Civil Engineer Quality Assurance Lead (QAL)
SME Careers · United States · 1 wk ago
RemoteRemoteQuality AssuranceContract
Key Responsibilities
- Quality monitoring: Spot-check civil engineering items, identify quality issues, provide ongoing feedback through DMs, and escalate recurring or critical issues.
- Technical review: Evaluate AI-generated engineering explanations, structural calculations, geotechnical reasoning, construction guidance, infrastructure recommendations, diagrams/descriptions, and problem-solving workflows for correctness and clarity.
- Trainer and QA communication: Update trainers and QAs on Discord about new item guidelines, project changes, workflow updates, quality expectations, and civil-engineering-specific review standards.
- Question handling: Respond to trainer/QA questions clearly and promptly, especially around engineering assumptions, units, formulas, loads, factors of safety, design constraints, standards references, and rubric interpretation.
- Trainer/QA activation management: DM contributors who are inactive or not working, encourage activation, track follow-ups, and flag availability issues when needed.
- Documentation: Create and maintain civil engineering project documentation, including style guides, trackers, FAQs, quality notes, examples, honeypots, calibration tasks, and onboarding materials.
- Onboarding and training: Schedule and run onboarding/training calls with trainers and QAs to explain project expectations, workflows, rubrics, quality standards, and civil-engineering-specific review requirements.
- Quality alignment: Ensure all trainers and QAs apply engineering guidelines consistently and understand updates as projects evolve.
- Risk and safety review: Flag unsafe, misleading, or overconfident engineering recommendations, especially where structures, infrastructure, construction safety, foundations, transportation systems, drainage, or public safety may be affected.
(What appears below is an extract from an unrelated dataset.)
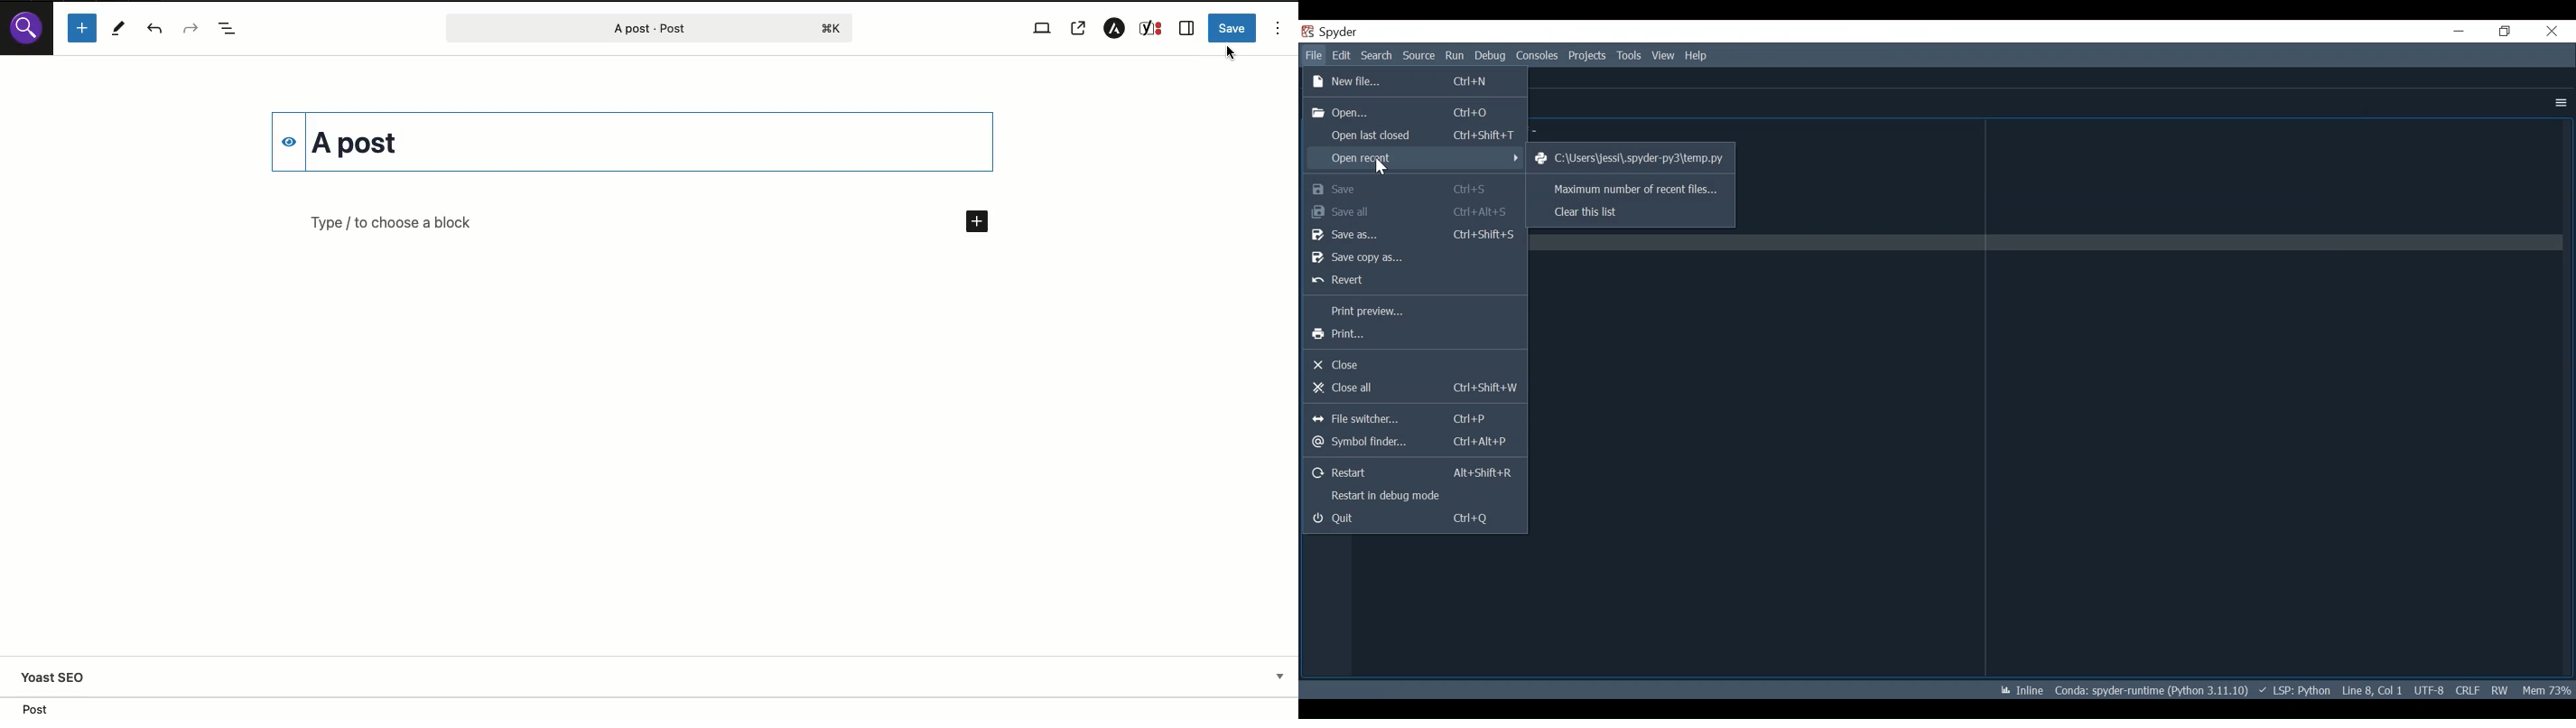 The width and height of the screenshot is (2576, 728). I want to click on Close, so click(1413, 366).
- Process improvement: Identify recurring quality gaps, propose workflow improvements, and help build scalable QA processes for civil engineering AI training projects.
Requirements
- Bachelor’s or Master’s degree in Civil Engineering, Structural Engineering, Geotechnical Engineering, Transportation Engineering, Environmental Engineering, Construction Engineering, or a closely related engineering field.
- Strong grasp of the English language to follow project guidelines, communicate with teams, and provide clear technical feedback in English.
- 3+ years of professional experience in civil engineering, structural design, geotechnical engineering, transportation planning, construction management, infrastructure design, water resources, environmental engineering, technical review, engineering education, or related workflows.
- Strong understanding of core civil engineering topics such as statics, structural analysis, reinforced concrete, steel design, soil mechanics, foundations, hydraulics, hydrology, transportation systems, surveying, construction materials, and engineering drawing interpretation.
- Ability to evaluate engineering content against detailed rubrics and identify issues such as incorrect assumptions, flawed calculations, missing units, unsafe recommendations, code/standards hallucinations, incomplete explanations, or unrealistic design guidance.
- Familiarity with common civil engineering tools or workflows such as AutoCAD, Civil 3D, Revit, ETABS, SAP2000, STAAD.Pro, SAFE, HEC-RAS, HEC-HMS, ArcGIS/QGIS, Bluebeam, Excel, MATLAB, or Python is preferred.
- Experience leading or supporting remote teams of trainers, annotators, reviewers, engineers, technical writers, or QAs is strongly preferred.
- Comfortable working in fast-moving remote environments using tools such as Discord, Google Sheets, Google Docs, trackers, dashboards, and project management systems.
- Highly detail-oriented and organized, with the ability to maintain style guides, FAQs, trackers, onboarding materials, honeypots, calibration tasks, and other quality documentation.
- Experience with AI training, data annotation, large language models, prompt/response evaluation, technical content QA, or rubric-based LLM evaluation is a strong plus.